Carson’s book, Secret Wars: Covert Conflict in International Politics (Princeton UP 2018), is “the first thorough exploration of the role of secrecy in war.” The inspiration for Secret Wars, Carson explained, came from discovering that much of the Korean air war was fought by skilled Soviet pilots flying in Chinese and North Korean marked aircraft. Moreover, U.S. leaders knew as much, as revealed in a trove of declassified American intelligence records released in 2010. The resulting collusion to stay silent, he recounted, allowed thousands of casualties without disclosing the Soviet’s role to the public. As Carson writes in the opening pages of Secret Wars, “the Cold War started hot.”

To explain this puzzle, Carson uses a war-as-theater metaphor.
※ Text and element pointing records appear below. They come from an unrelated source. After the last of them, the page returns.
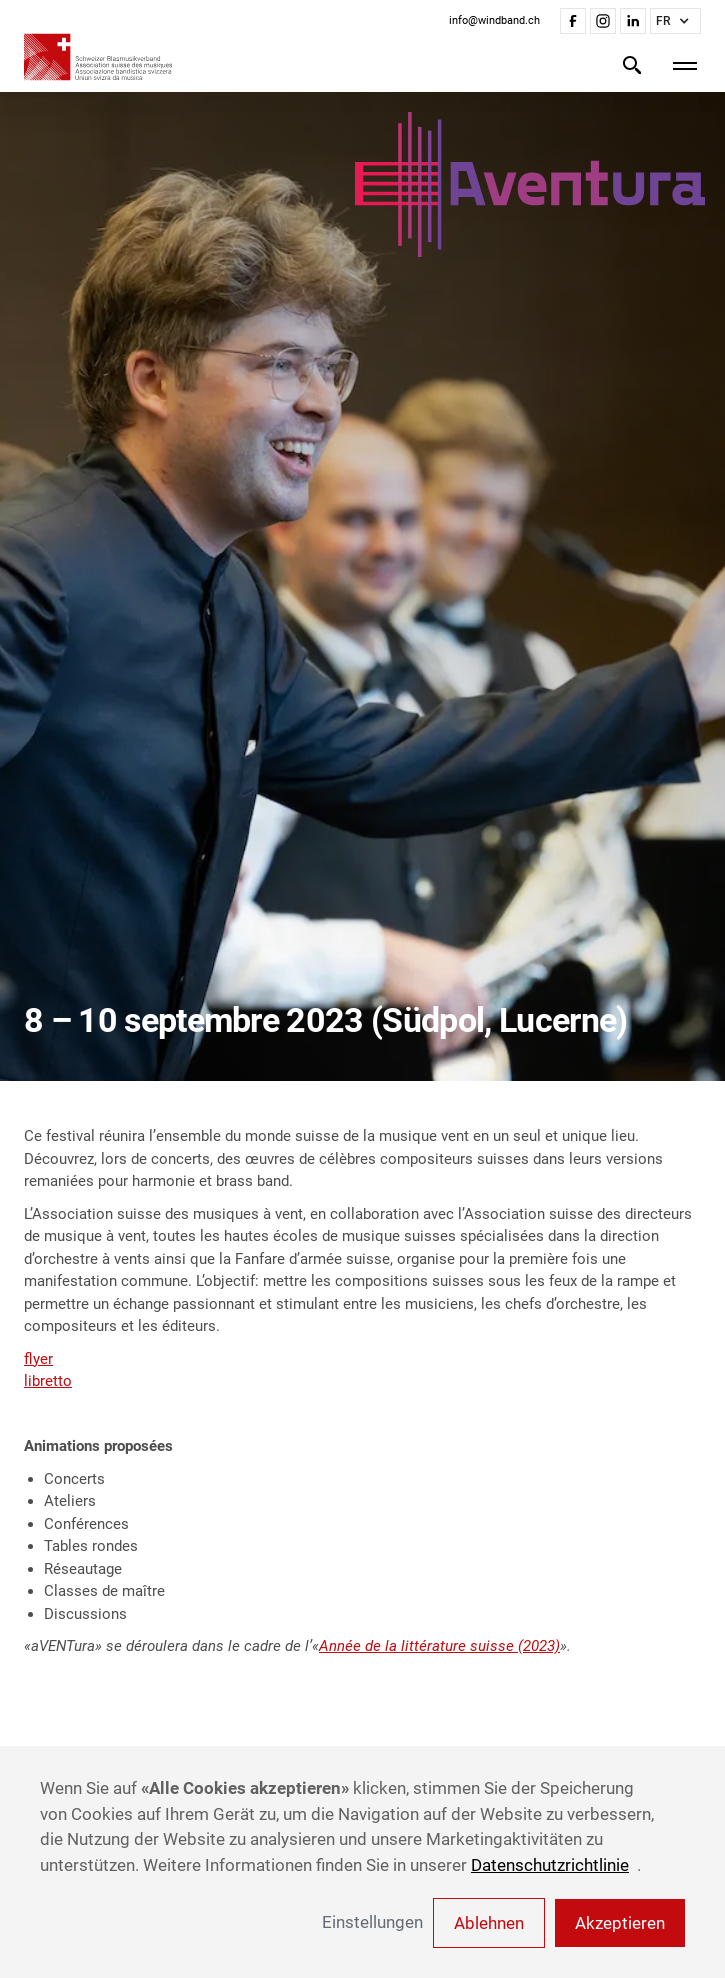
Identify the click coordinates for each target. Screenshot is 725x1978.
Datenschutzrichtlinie (550, 1865)
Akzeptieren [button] (620, 1923)
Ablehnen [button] (489, 1923)
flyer (38, 1359)
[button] (675, 21)
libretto (48, 1381)
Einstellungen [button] (372, 1922)
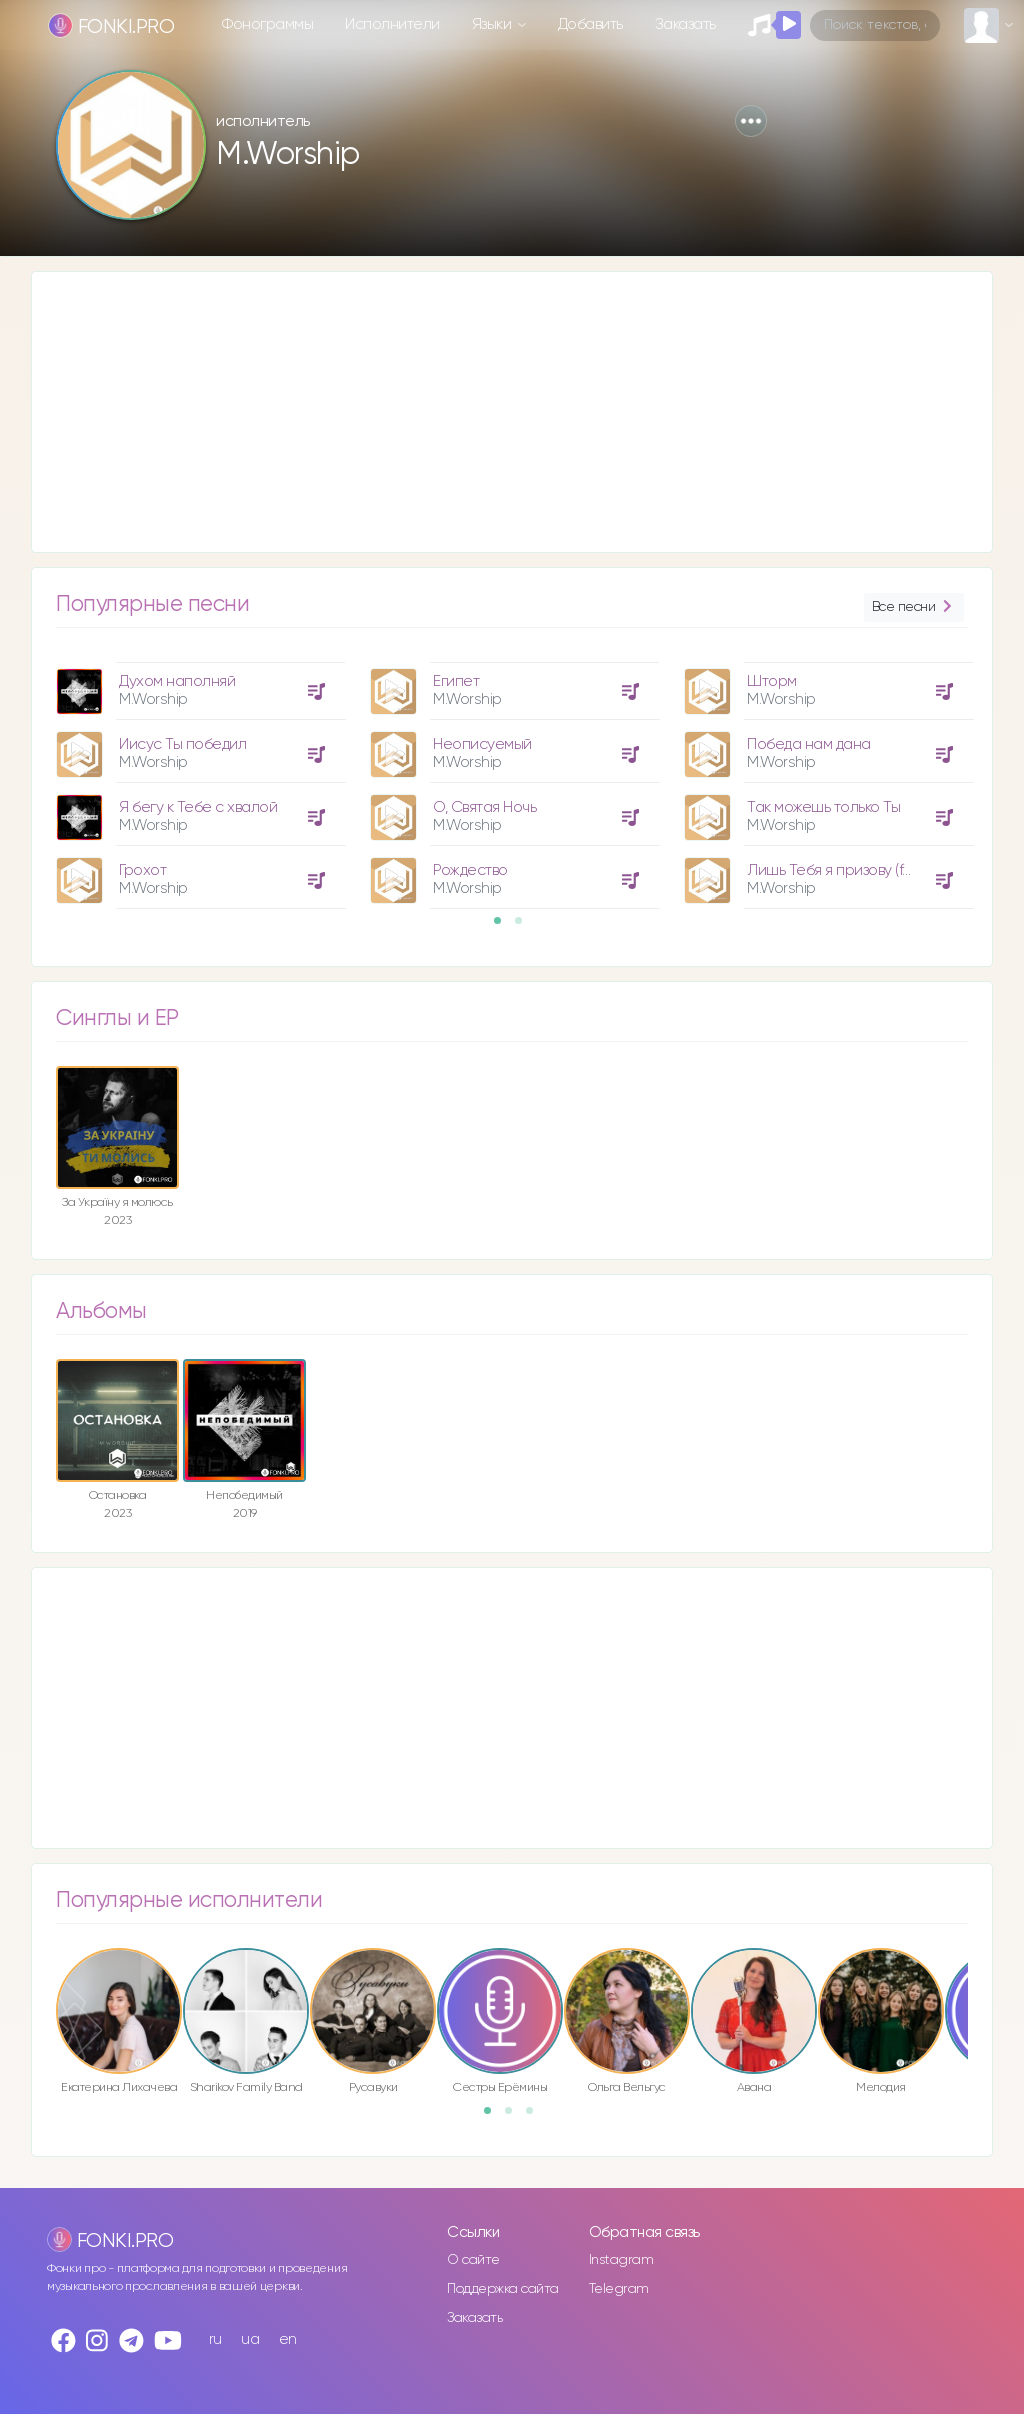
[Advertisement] (512, 412)
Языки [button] (493, 24)
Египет (456, 681)
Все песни (914, 607)
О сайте (473, 2260)
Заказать (685, 24)
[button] (751, 121)
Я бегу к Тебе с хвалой (198, 807)
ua (250, 2339)
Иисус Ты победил (182, 744)
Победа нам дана (809, 744)
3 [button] (536, 2117)
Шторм (772, 681)
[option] (198, 778)
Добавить (590, 24)
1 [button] (504, 927)
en (288, 2339)
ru (215, 2339)
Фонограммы (267, 24)
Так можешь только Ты (823, 807)
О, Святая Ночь (484, 807)
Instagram (621, 2260)
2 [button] (525, 927)
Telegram (619, 2289)
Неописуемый (482, 744)
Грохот (142, 870)
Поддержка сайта (503, 2289)
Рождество (470, 870)
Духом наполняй (177, 681)
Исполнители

Adversarial states cooperate secretly on the “back stage” during war to manage public perceptions on the widely visible “front stage.” To perform limited war on the front stage requires secrecy to preserve the public image of a constrained conflict, “even when it’s the other side using covert interventions.” A shared interest – even among rivals like the United States and Soviet Union in the Korean War – for “controlling escalation dynamics during war” explains the value of covertness and a rival’s reaction of silence.
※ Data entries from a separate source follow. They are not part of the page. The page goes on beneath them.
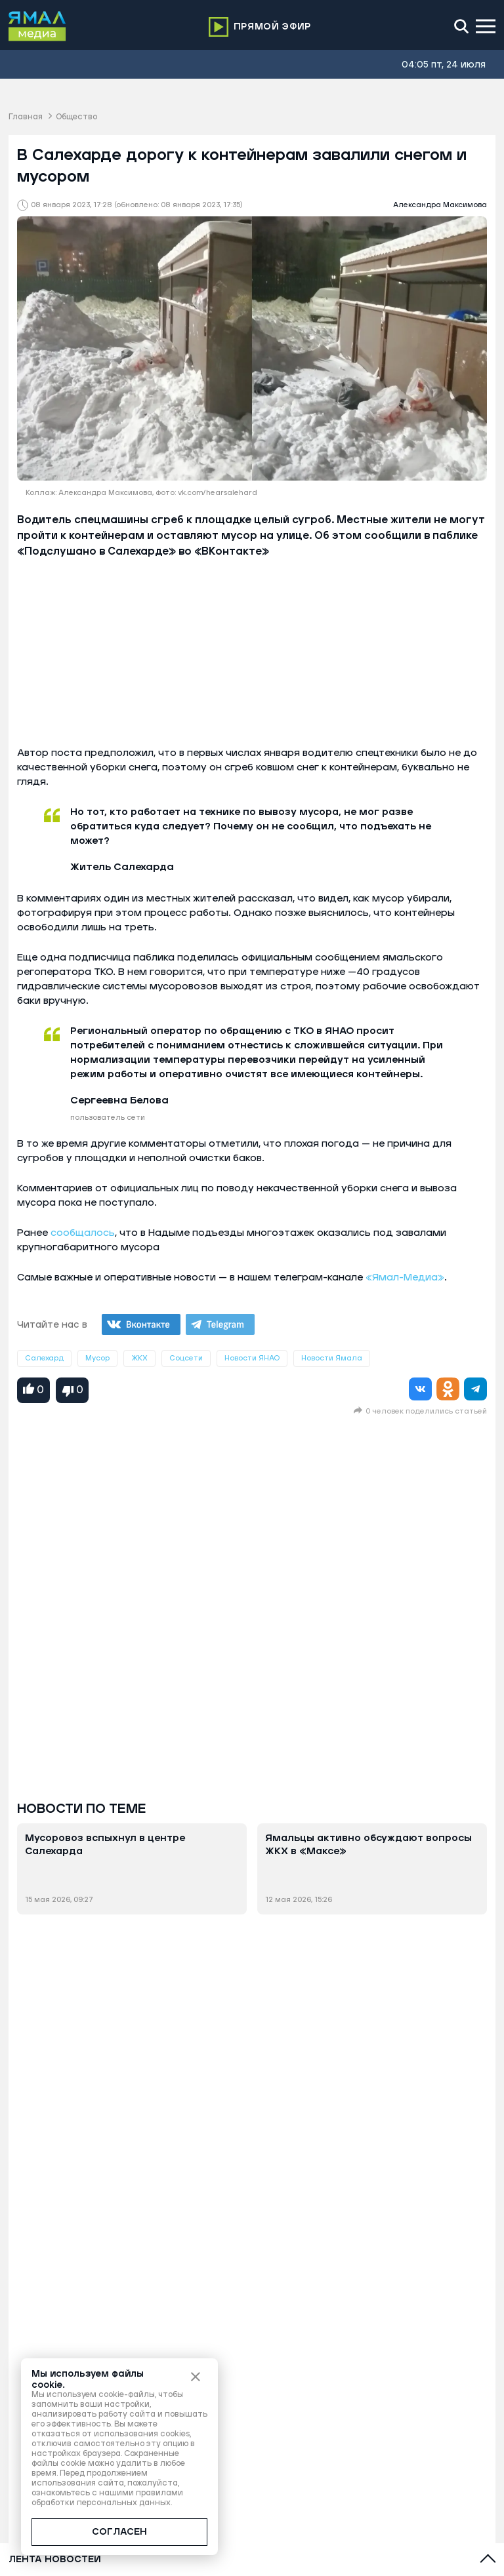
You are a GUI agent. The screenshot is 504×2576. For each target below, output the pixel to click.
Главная (26, 117)
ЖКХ (139, 1358)
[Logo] (37, 26)
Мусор (97, 1358)
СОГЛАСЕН (119, 2532)
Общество (76, 117)
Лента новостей (55, 2559)
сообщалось (83, 1233)
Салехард (44, 1358)
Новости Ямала (331, 1358)
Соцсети (186, 1358)
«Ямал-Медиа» (405, 1277)
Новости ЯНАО (252, 1358)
Researching the world of intelligence and covert action presents unique challenges, a topic Cormac and Carson both discussed. Both books make extensive use of declassified government documents. Cormac noted that whereas researchers of US intelligence agencies can access many records online or in person, MI6, Britain’s Foreign Intelligence Service, strictly classifies all of its historical records. As a result, Cormac’s research incorporated oral history interviews with former British intelligence officials in addition to his research at presidential libraries in the US.

Both authors noted the importance of persistence and plain old luck for research breakthroughs. Bureaucratic mistakes can result in more useful declassifications. Cormac described using parallel records to find references or documents that were more tightly held by other British intelligence organizations. Carson recounted finding an early signals intercept report from the National Security Agency which was in an official’s personal papers.
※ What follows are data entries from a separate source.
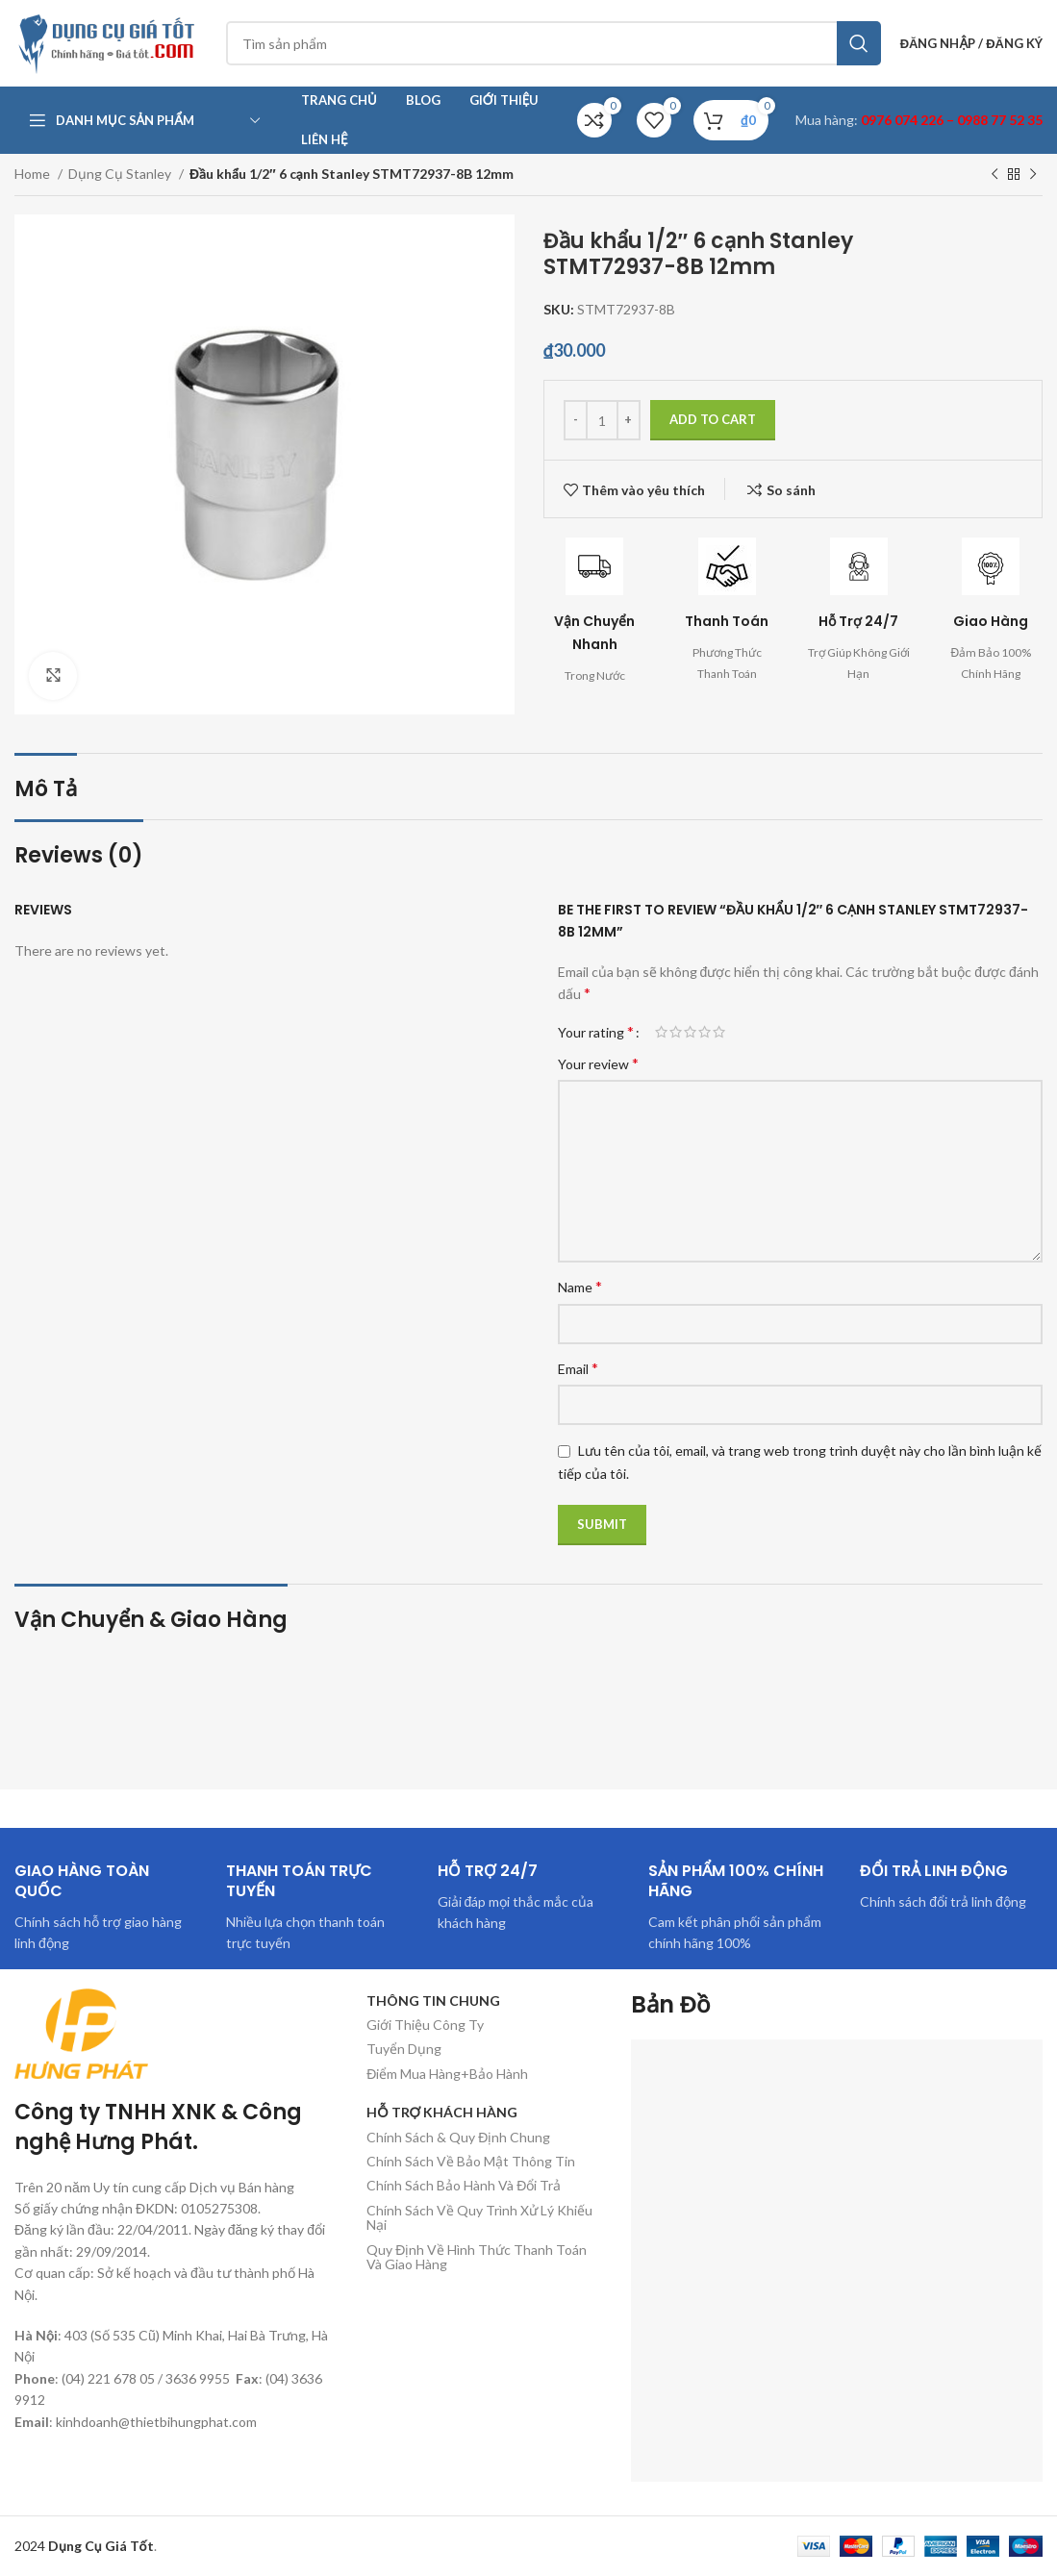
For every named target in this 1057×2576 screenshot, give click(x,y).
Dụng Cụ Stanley (121, 173)
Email (578, 1368)
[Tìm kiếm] (553, 43)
Audience questions raised other important topics such as weaponization of social media. Cormac noted that Disrupt and Deny demonstrates that covert information operations are nothing new. While the Soviets may have started it, both scholars argued that the Americans and British have been active participants in this game for decades. Put more bluntly, by taking Carson and Cormac’s books seriously, one may surmise that the alarmist rhetoric about Russian election interference is ahistorical and even hypocritical.

What is new about cyber-enabled social media campaigns, both agreed, is the democratized circulation of news stories and the use of microtargeting techniques to track the effectiveness of online disinformation. Much of the controversy over revelations about ties between Cambridge Analytica and the Trump campaign, for example, focused on the manipulative nature of these techniques. One promising topic for future research is the causes and consequences of governments’ reliance on private intelligence firms and other non-government organizations in the post-911 era.

Another audience question raised the issue of intelligence leaks on states’ abilities to conduct covert action. Cormac’s response distinguished between the two countries. An anti-government, civil-liberties tradition in the United States tends to lead to more critical public reactions to leaks. The British, he noted, are more ambivalent about government surveillance and often trust the value of covert action when exposed. Carson agreed and explained how leaks from Congressional committees are one informal way intelligence oversight in the United States can create accountability for covert action.

Researching secrecy and intelligence in world politics requires the analyst to step between the frontstage and the backstage. Studying each stage is as timely as it is important. The November 19 event and the new books by Carson and Cormac illustrate the growing potential for scholarship on such topics.